Benchmark U.S. crude fell 22.9 per cent, or $9.40, to $29.88 per barrel in electronic trading on the New York Mercantile Exchange. Brent crude, the international standard, lost 21.5 per cent, or $9.39, to $35.88 per barrel in London.
The dollar sank to 102.57 yen from Friday’s 105.29 yen. The euro advanced to $1.1399 from $1.1289.
Gradually reopening
Chinese factories that make the world’s smartphones, toys and other consumer goods are gradually reopening but aren’t expected to return to normal production until at least April. That weighs on demand for imports of components and raw materials from China’s Asian neighbours.
Apple Inc. says slowdowns in manufacturing iPhones in China will hurt its sales totals. An airline industry group says carriers could lose as much as $113 billion in potential ticket sales.
Adding to pessimism, China reported Saturday that its exports fell 17 per cent and imports were off 4 per cent from a year earlier in January and February after Beijing shut factories, offices and shops in the most severe anti-disease measures ever imposed.
Central banks worldwide have cut interest rates. But economists warn that while that might help to encourage consumer and corporate spending, it cannot reopen factories that are due to quarantines or a lack of workers and raw materials.

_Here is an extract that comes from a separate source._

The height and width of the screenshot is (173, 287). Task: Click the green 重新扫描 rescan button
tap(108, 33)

Investors are looking ahead to a meeting Thursday of the European Central Bank, which is widely expected to announce new stimulus measures.

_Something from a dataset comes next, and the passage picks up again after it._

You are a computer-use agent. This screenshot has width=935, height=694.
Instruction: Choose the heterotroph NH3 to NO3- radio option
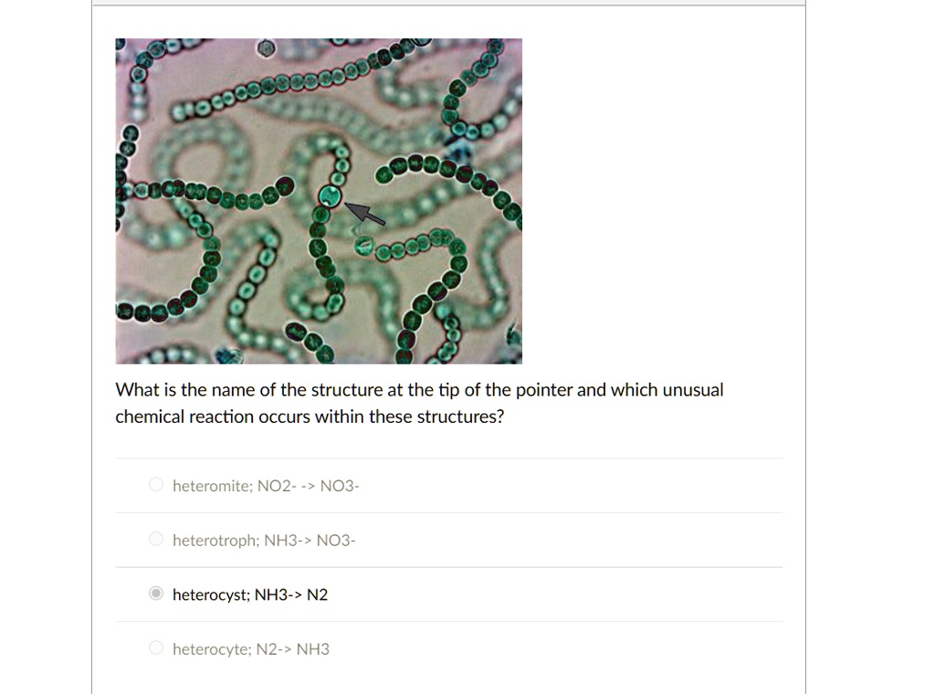[x=156, y=539]
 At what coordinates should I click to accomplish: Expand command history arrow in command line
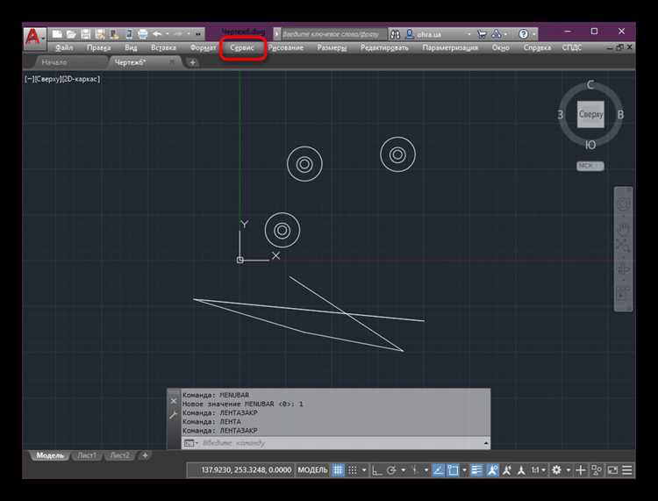[x=485, y=443]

Already last week, global stocks were sinking as the spread of the virus prompted governments to follow China’s lead by imposing travel controls and cancelling public events.
The U.S. Federal Reserve’s emergency 0.5 per cent cut in its key lending rate failed to reverse the downturn and the yield on the 10-year Treasury, already at record lows, dropped to 0.47 per cent from 0.7 per cent late Friday.

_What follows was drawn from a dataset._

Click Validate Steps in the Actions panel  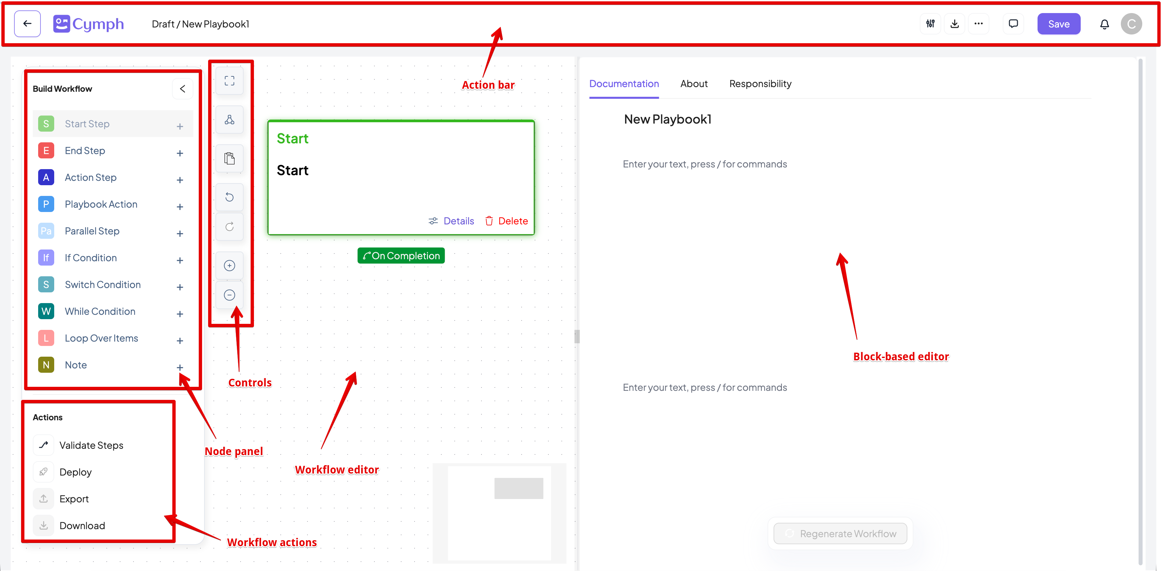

The yield — the difference between a bond’s market price and what investors will receive if they hold it to maturity — is an indicator of the market’s outlook on the economy. Rising market prices that cause the yield to narrow indicate investors are shifting money into bonds as a safe haven.
“Global recession risks have risen,” Moody’s Investors Service said in a report. “A sustained pullback in consumption, coupled with extended closures of businesses, would hurt earnings, drive layoffs and weigh on sentiment.”